Sonntag, 25. April 2004
Eines Abends in den ersten Oktobertagen
Eines Abends in den ersten Oktobertagen des Jahres 1653 saßen in der Schankwirtschaft „Der lusstige Specht“ in Koblenz nahe bei dem churmainzischen Tor vier Männer beieinander, die hatten schon über den ganzen Abend hinweg getrunken und gelacht und über Gott und die Welt gesprochen und allerlei mutige Ideen erwogen und die eine oder andere davon auch, wenn gewiss war, dass das Lärmen an den Nachbartischen dort nicht vernehmen lassen würde, was sie untereinander zu bereden hätten, in raunendem Ton den anderen ins Ohr gesagt, da meinte um die Mitternachtsstunde einer der vier, der schon rot im Gesicht war vom Wein und von der Tollkühnheit, die ihn ergriffen, und rief’s sogar halblaut aus, sich nicht scherend um das Drumherum, und wurde, als er’s gesagt hatte, umgehend totenblass und blickte sich um, ob die Büttel schon hinter ihm stünden und ihn gleich packen und fortschaffen würden, so dass er vor dem Tagwerden auf dem Schafott enden müsse, und die anderen rückten sogleich von ihm ab und hätten wollen fortlaufen, wenn sie nicht allesamt gezittert hätten vor der Ungeheuerlichkeit des Ausgesprochenen, so dass einer seinen Becher umstieß und die Magd herbeilief mit offenem Mund und die ganze Stube verstummte, alle Dortigen verspürend die Starrheit, die unsere vier Leute so plötzlich und auf den Schlag befallen, und wissend, dass hier Großartiges geschehen: „Wir wollen – Gedankenfreiheit.“ Das Wort war schon ganz heiser hervorgestoßen worden, mit der letzten Kraft, die der Mut noch geben kann, bevor die Todesangst ganz die Seele ganz in Besitz genommen hat in einem solchen furchtbaren Augenblick.

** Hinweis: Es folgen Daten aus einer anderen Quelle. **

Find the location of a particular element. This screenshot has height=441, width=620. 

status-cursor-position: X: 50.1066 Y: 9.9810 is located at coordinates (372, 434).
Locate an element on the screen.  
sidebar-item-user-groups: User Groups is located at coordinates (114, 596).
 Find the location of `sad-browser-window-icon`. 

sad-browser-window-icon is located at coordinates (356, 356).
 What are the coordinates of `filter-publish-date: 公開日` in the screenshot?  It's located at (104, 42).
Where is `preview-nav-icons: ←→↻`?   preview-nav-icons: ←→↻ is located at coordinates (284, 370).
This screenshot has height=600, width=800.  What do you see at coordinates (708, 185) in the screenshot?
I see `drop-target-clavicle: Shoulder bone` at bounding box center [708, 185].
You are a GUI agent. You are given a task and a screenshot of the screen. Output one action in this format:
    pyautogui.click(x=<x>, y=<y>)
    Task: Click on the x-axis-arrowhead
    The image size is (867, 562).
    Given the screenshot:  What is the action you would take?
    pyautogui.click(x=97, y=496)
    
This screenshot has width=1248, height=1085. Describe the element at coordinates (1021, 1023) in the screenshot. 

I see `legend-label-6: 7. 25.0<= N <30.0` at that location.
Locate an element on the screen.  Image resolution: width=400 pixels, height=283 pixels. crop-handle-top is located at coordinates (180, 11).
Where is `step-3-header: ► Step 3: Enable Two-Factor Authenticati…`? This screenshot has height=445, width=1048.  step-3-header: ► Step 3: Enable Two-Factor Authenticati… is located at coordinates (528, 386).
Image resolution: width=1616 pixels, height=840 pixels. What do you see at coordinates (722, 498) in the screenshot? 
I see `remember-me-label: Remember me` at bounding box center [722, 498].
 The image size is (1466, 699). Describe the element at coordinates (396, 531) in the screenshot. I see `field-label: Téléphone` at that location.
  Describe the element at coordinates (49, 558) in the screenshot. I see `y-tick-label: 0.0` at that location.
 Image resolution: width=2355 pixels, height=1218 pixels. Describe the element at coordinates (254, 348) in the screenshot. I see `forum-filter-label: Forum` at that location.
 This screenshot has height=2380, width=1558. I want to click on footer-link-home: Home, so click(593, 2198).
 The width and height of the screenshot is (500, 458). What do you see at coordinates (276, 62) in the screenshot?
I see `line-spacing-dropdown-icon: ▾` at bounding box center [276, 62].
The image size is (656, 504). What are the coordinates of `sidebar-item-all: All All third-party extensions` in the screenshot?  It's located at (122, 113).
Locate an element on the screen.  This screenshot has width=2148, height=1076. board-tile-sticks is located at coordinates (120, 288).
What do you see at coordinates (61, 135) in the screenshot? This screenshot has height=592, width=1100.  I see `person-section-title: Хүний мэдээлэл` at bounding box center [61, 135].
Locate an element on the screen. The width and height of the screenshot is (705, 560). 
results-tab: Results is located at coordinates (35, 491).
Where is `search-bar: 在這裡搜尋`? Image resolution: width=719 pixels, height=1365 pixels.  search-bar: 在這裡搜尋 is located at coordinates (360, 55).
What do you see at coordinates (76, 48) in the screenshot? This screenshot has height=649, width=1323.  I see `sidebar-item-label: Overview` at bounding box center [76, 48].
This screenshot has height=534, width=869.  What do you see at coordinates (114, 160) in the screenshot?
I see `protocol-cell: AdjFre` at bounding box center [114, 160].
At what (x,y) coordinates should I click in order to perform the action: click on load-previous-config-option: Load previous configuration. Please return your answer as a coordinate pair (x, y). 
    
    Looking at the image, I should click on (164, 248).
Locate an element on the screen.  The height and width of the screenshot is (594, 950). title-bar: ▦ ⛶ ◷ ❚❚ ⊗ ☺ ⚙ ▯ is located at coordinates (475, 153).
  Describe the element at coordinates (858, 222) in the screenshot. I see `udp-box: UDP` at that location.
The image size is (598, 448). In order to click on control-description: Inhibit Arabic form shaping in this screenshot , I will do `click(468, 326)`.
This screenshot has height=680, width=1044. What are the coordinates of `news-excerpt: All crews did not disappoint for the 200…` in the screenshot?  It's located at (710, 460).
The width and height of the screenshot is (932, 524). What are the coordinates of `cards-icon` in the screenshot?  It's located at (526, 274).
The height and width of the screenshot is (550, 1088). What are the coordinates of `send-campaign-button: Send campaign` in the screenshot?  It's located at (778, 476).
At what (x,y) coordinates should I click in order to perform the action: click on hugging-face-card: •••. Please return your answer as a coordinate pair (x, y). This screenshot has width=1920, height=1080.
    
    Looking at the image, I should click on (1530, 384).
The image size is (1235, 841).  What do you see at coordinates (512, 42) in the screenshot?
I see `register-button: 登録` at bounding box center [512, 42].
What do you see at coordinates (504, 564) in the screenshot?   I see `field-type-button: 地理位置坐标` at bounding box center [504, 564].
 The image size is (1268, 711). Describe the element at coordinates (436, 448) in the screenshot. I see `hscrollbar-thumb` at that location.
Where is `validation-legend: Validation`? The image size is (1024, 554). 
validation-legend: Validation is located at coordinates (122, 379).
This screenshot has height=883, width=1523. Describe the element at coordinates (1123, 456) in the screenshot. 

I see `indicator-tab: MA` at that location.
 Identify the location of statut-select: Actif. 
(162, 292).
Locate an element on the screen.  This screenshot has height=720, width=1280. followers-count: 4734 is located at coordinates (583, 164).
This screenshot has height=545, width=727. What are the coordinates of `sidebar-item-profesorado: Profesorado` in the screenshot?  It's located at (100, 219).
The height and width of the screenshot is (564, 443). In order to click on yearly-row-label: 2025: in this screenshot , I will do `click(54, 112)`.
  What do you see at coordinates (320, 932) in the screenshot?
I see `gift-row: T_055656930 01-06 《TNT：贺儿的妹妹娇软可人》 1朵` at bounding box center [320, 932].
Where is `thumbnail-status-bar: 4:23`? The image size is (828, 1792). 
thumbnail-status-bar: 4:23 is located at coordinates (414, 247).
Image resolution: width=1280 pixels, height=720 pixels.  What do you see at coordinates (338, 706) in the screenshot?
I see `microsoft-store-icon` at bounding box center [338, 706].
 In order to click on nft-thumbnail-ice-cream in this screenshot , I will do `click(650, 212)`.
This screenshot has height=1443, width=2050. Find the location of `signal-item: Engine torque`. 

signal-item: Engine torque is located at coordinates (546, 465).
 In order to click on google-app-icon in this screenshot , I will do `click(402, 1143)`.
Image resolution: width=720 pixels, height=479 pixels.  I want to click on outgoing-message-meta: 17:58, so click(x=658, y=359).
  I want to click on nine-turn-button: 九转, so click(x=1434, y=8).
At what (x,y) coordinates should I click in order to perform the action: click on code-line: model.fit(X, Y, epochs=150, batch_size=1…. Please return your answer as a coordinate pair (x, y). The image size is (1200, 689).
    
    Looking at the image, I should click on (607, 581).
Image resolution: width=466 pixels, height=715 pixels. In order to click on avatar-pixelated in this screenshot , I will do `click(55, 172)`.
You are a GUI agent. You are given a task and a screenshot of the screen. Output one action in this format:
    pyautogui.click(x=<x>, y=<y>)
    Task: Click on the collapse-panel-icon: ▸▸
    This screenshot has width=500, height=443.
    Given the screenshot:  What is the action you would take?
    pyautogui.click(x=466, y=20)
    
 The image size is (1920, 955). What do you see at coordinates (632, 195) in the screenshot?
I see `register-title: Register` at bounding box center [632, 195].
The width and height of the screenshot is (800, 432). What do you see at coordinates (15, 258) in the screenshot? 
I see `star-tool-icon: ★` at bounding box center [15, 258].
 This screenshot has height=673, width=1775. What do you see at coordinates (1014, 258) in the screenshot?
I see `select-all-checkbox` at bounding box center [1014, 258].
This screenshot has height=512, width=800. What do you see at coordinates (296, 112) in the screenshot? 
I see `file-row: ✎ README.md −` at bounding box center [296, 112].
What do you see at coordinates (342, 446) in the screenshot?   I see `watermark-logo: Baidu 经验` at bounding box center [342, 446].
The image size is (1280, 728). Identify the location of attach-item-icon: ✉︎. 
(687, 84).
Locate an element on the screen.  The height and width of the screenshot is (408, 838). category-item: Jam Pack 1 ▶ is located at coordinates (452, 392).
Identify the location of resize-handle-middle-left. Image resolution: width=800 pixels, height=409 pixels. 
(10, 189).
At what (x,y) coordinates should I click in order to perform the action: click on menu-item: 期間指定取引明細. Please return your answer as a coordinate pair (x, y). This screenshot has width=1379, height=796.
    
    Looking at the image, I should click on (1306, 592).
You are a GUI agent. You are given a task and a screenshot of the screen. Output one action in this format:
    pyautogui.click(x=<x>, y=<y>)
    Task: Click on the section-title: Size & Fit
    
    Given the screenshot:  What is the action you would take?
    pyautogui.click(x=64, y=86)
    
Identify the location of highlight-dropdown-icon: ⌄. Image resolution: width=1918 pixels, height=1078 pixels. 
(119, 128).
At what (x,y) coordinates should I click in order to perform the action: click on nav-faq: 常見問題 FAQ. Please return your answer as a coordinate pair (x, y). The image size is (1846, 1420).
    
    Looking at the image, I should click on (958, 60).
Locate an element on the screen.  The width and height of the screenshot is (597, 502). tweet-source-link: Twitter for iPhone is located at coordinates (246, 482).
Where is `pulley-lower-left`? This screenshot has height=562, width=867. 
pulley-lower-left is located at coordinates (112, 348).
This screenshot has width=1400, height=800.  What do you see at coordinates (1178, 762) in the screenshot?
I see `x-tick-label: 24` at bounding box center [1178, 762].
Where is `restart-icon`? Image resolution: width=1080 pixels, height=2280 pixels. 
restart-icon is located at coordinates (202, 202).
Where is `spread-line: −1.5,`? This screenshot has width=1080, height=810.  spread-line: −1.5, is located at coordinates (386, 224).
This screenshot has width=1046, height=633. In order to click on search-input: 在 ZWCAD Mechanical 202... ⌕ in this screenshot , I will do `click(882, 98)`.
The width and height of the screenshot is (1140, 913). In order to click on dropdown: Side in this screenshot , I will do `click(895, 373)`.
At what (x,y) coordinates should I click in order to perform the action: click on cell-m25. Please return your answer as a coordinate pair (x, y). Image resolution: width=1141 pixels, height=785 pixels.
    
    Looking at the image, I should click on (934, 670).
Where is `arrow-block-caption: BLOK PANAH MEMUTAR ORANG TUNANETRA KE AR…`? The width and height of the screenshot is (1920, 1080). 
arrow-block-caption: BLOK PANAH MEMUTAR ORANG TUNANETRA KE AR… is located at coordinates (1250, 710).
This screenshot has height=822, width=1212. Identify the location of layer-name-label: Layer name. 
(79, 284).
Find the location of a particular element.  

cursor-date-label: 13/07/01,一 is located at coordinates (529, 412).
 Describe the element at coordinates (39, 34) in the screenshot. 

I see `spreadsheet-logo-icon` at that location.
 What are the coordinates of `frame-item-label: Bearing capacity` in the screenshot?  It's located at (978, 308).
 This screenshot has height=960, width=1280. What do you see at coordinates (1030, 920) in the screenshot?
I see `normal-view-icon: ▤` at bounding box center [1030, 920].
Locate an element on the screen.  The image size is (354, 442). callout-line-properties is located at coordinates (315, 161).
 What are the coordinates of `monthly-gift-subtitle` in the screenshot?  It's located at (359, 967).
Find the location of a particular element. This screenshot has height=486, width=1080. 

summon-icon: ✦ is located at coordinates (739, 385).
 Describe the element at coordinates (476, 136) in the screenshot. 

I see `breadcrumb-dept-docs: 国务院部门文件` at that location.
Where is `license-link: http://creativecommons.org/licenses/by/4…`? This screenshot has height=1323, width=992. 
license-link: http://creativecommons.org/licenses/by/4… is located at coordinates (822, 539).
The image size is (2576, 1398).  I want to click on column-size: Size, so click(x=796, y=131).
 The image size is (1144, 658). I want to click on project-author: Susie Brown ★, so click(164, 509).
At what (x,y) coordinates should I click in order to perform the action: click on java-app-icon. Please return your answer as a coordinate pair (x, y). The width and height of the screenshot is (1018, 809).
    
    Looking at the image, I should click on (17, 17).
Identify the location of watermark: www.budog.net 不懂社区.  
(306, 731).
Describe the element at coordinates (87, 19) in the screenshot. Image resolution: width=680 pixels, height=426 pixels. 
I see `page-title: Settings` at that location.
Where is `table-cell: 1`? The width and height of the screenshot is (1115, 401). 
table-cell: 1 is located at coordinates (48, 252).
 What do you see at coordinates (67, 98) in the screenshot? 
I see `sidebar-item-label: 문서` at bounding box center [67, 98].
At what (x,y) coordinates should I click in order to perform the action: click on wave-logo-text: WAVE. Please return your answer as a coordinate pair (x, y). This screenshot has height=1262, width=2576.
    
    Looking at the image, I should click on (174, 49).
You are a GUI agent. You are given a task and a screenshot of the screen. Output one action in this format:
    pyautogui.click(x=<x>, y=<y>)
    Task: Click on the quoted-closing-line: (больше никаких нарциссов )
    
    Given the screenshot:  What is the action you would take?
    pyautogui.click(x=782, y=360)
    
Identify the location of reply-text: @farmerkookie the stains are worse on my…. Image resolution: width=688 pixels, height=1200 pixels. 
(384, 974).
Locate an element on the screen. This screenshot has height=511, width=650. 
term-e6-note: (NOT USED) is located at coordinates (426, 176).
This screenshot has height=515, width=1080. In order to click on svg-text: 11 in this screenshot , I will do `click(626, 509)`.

Aber es war gesagt, der Anspruch war hier und jetzt geboren: Ein jeder sollte bei sich denken dürfen, was er wollte! Jede großjährige Person sollte Auffassungen haben können und Einfälle nach völligem Belieben. Selbst Kindern sollte das gestattet werden. Auch Dummes und Gesetzloses sollte gedacht werden dürfen! Die Narren (von denen aber nicht recht gewusst wurde, was sie dachten und ob sie es taten) sollten die Gedankenfreiheit gleichfalls genießen – und später würde man das „Narrenfreiheit“ heißen – und die Mohren und Chinesen hinter den Bergen und den Meeren. Auf das Gesicht des Zycotá schob sich ein Lächeln, noch bevor die ersten Tränen flossen, der Spannung und der Freude zugleich – der Anspruch war geboren.